## Start

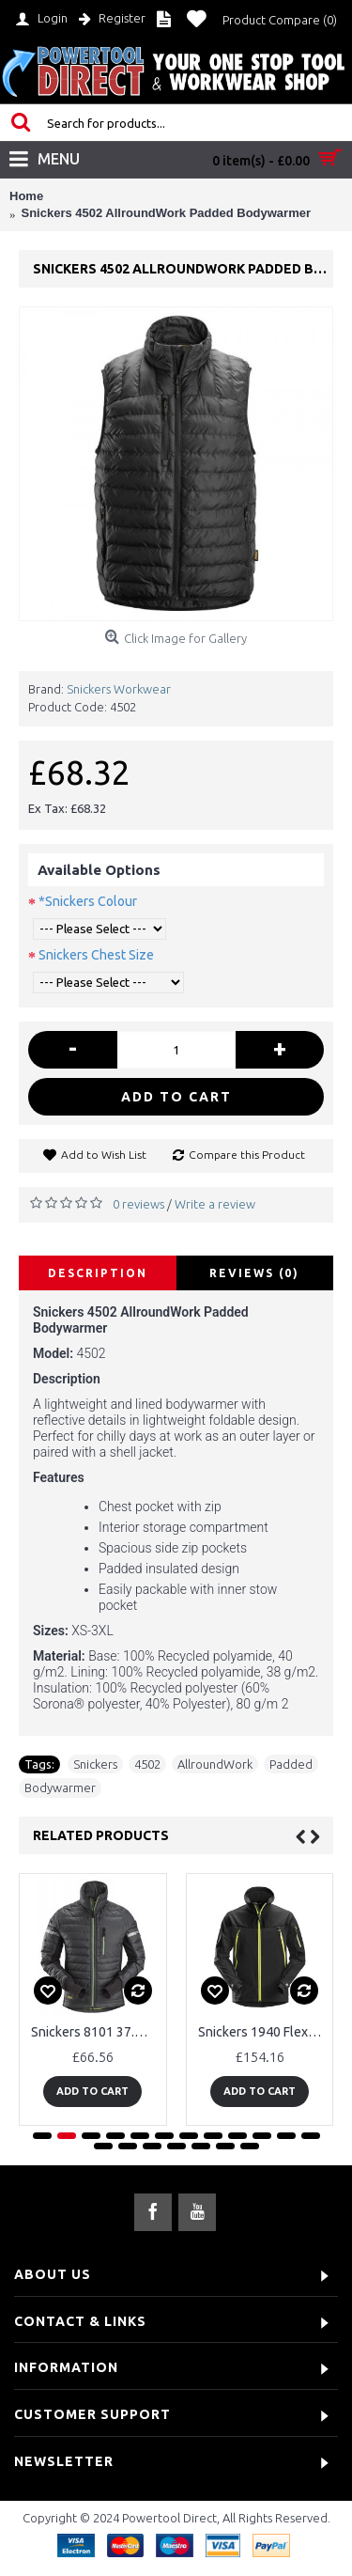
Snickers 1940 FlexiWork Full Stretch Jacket (263, 2031)
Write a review (215, 1203)
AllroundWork (215, 1764)
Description (97, 1273)
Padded (291, 1764)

## End

**Written task**
Can you rewrite every entry with "Jacket" swapped for "Vest", keeping everything else the same and leaving out the pictures?

**Response to the exercise**
Snickers 1940 FlexiWork Full Stretch Vest (263, 2031)
Write a review (215, 1203)
AllroundWork (215, 1764)
Description (97, 1273)
Padded (291, 1764)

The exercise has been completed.